Retrieval integrations: Vector backends and RAG
RAG (Retrieval Augmented Generation) needs a vector store. Quantlix supports several: pgvector (built-in), Pinecone, Weaviate, and Qdrant. You choose the backend that fits your scale and deployment model.
Vector backends
| Backend | Type | Use case |
|---------|------|----------|
| **pgvector** | Built-in (Postgres) | Default. No extra setup. |
| **Pinecone** | Cloud | Managed, scalable. |
| **Weaviate** | Local or cloud | Self-hosted or cloud. |
| **Qdrant** | Local or cloud | Self-hosted or cloud. |
Create vector indexes in **Dashboard → Knowledge → Vector indexes**. Assign one to each knowledge base. pgvector works out of the box. For Pinecone, Weaviate, or Qdrant, you add the service (e.g. via Docker for local) and configure the URL and credentials.
Two ways to query
**Semantic search only** — `POST /retrieval/query` returns chunks. You get the relevant text chunks for a query; you decide what to do with them (e.g. pass to your own LLM).

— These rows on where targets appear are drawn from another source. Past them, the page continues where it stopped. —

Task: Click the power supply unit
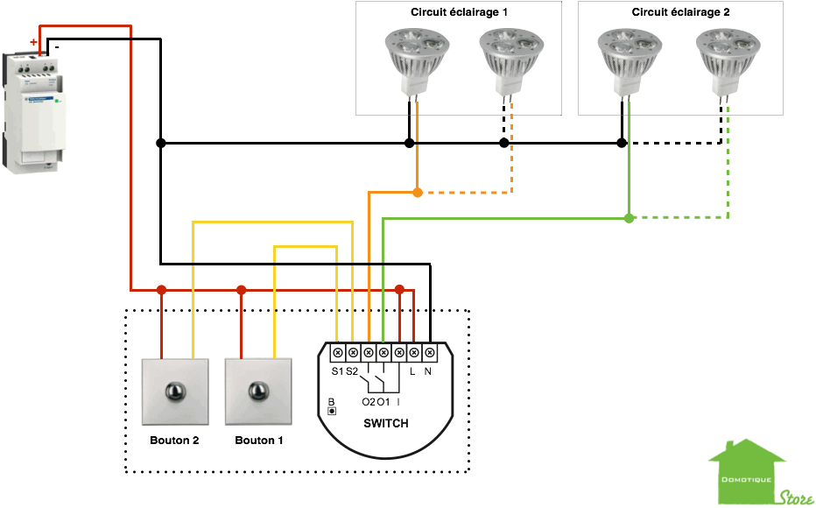point(34,110)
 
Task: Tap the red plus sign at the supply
point(33,42)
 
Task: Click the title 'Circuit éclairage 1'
point(458,12)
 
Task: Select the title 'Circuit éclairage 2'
point(680,12)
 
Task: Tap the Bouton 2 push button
point(175,391)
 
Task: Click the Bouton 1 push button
point(258,391)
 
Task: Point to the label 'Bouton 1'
point(259,441)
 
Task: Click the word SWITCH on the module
point(385,424)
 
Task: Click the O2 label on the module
point(368,402)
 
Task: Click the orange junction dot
point(418,192)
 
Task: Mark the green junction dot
point(629,217)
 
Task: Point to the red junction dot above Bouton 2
point(161,289)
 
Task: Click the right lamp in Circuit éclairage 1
point(505,58)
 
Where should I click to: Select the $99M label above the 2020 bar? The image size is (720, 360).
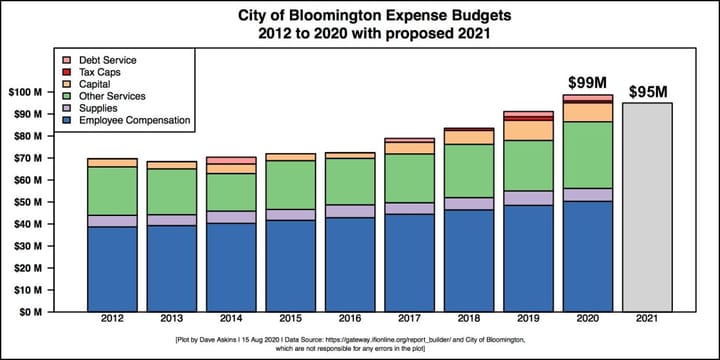[587, 82]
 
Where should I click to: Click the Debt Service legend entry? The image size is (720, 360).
[109, 60]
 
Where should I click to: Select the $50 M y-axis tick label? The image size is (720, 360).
[53, 202]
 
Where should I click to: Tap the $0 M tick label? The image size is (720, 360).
[56, 311]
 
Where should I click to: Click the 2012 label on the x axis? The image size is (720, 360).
[112, 320]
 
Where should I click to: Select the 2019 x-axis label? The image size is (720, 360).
[528, 320]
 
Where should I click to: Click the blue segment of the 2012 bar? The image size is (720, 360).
[112, 268]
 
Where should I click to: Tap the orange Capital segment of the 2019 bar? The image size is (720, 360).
[528, 130]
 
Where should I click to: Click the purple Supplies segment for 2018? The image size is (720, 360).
[468, 203]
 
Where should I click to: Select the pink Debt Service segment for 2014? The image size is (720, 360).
[231, 160]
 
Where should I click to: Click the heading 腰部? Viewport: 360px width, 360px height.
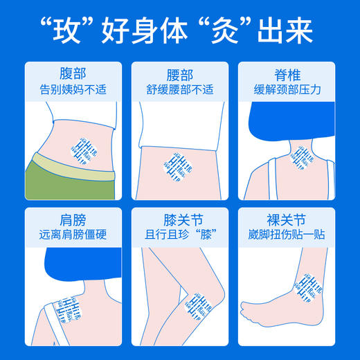tap(180, 73)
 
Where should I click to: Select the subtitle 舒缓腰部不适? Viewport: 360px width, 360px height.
tap(180, 89)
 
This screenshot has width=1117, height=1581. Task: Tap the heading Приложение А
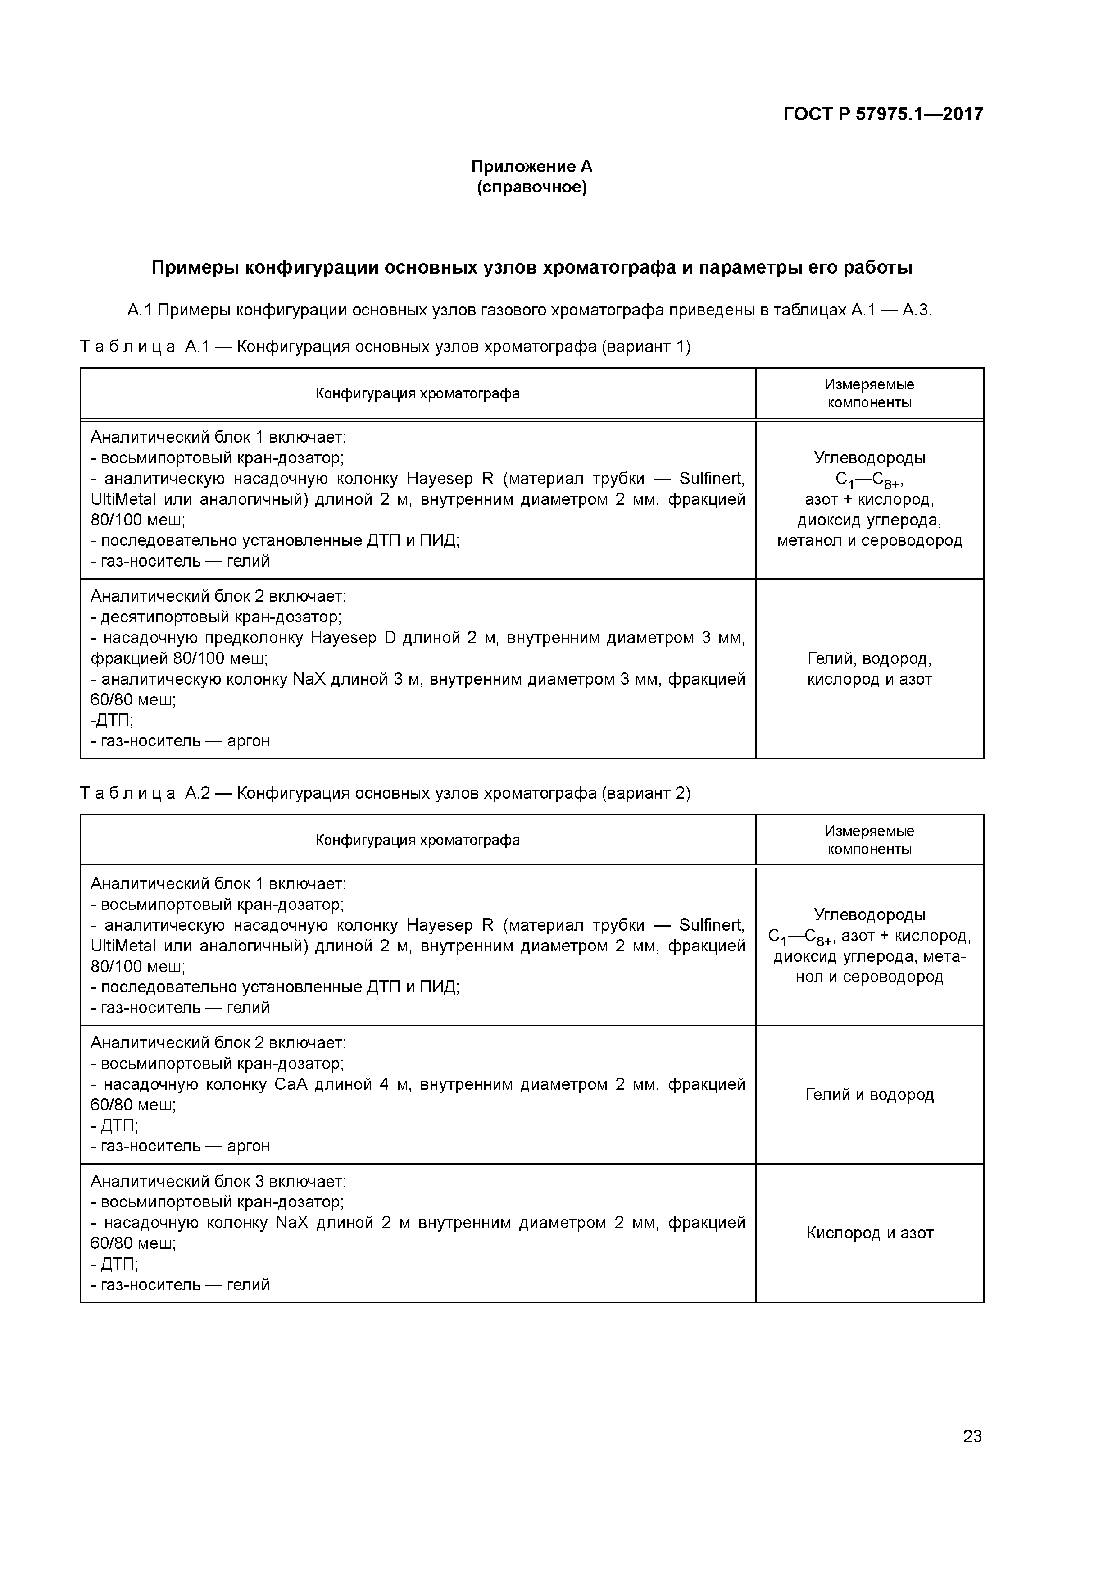click(x=531, y=167)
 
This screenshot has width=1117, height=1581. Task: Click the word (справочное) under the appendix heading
click(x=531, y=187)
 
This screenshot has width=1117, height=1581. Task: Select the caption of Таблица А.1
click(x=386, y=347)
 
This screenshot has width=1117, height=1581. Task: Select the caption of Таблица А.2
click(x=386, y=793)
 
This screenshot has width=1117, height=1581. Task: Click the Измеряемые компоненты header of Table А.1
click(x=869, y=393)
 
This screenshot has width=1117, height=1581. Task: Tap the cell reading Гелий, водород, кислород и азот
click(x=869, y=669)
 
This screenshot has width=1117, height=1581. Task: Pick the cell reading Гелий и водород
click(x=869, y=1094)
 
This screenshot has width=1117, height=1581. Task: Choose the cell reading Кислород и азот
click(x=869, y=1233)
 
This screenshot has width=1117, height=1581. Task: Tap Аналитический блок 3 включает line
click(x=218, y=1182)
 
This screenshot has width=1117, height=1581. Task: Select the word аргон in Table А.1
click(x=249, y=741)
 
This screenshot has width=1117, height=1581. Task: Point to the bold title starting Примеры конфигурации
click(x=531, y=268)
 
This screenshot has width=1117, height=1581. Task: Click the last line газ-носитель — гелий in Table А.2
click(x=180, y=1284)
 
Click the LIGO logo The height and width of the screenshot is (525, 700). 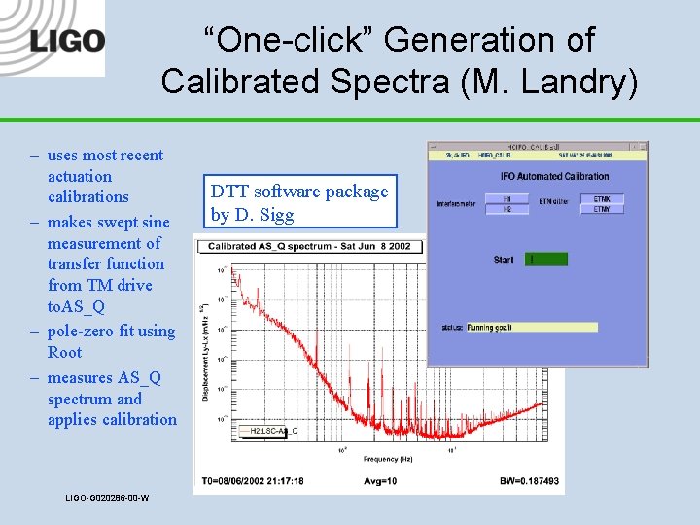pyautogui.click(x=66, y=41)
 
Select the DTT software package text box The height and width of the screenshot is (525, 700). pyautogui.click(x=299, y=202)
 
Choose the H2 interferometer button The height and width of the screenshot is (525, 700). pyautogui.click(x=508, y=209)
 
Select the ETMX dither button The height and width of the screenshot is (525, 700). pyautogui.click(x=602, y=199)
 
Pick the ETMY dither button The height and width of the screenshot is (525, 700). pyautogui.click(x=602, y=209)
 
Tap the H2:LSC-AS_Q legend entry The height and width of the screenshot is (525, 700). pyautogui.click(x=273, y=431)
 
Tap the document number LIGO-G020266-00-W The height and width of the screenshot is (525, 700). pyautogui.click(x=107, y=499)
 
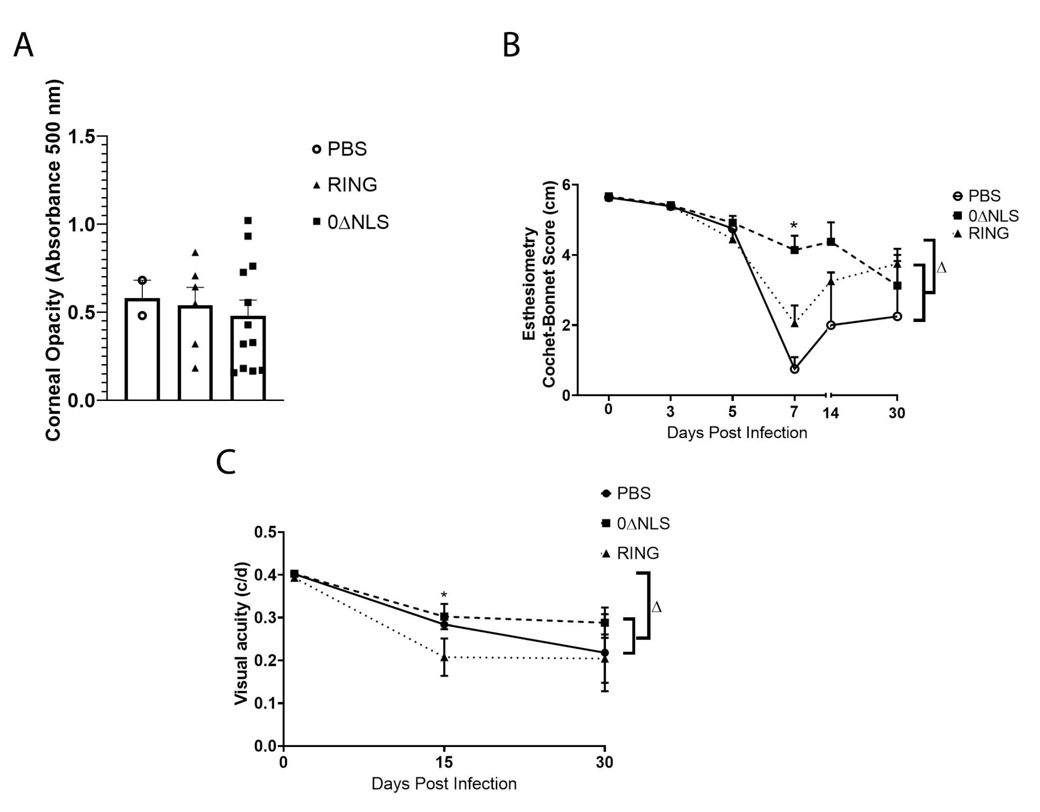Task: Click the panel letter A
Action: coord(23,46)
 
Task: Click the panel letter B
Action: coord(511,46)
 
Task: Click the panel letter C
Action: coord(226,462)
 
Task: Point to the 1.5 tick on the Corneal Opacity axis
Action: coord(81,137)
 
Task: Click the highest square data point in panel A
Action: coord(248,221)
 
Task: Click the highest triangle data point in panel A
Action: coord(195,253)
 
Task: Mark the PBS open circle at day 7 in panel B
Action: coord(794,368)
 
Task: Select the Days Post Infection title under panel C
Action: coord(444,783)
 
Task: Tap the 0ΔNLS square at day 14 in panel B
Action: coord(831,242)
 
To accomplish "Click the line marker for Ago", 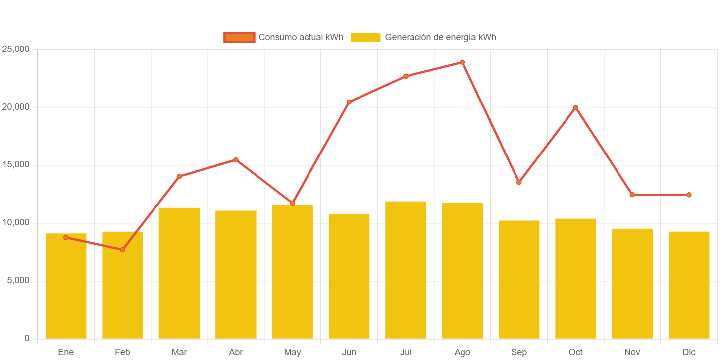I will tap(463, 62).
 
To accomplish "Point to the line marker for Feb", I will tap(122, 250).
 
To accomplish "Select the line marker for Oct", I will tap(575, 107).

curl -s -X POST "$API_URL/retrieval/query" \
-H "X-API-Key: $API_KEY" \
-H "Content-Type: application/json" \
-d '{"knowledge_base_id": "'"$KB_ID"'", "query": "What is RAG?", "top_k": 5}' | python3 -m json.tool**Full RAG** — `POST /rag/run` retrieves chunks and generates an answer with citations. You provide a chat model and a question; Quantlix does the rest.
curl -s -X POST "$API_URL/rag/run" \
-H "X-API-Key: $API_KEY" \
-H "Content-Type: application/json" \
-d '{"knowledge_base_id": "'"$KB_ID"'", "provider_model_id": "'"$CHAT_MODEL_ID"'", "question": "What is RAG?", "top_k": 5}' | python3 -m json.toolReturns `answer`, `citations`, `model`, and token usage.
Try it in the portal
Add a knowledge base, add sources, upload documents, run ingestion. Then use the **Try RAG** modal on the knowledge base page to ask questions and see answers with citations.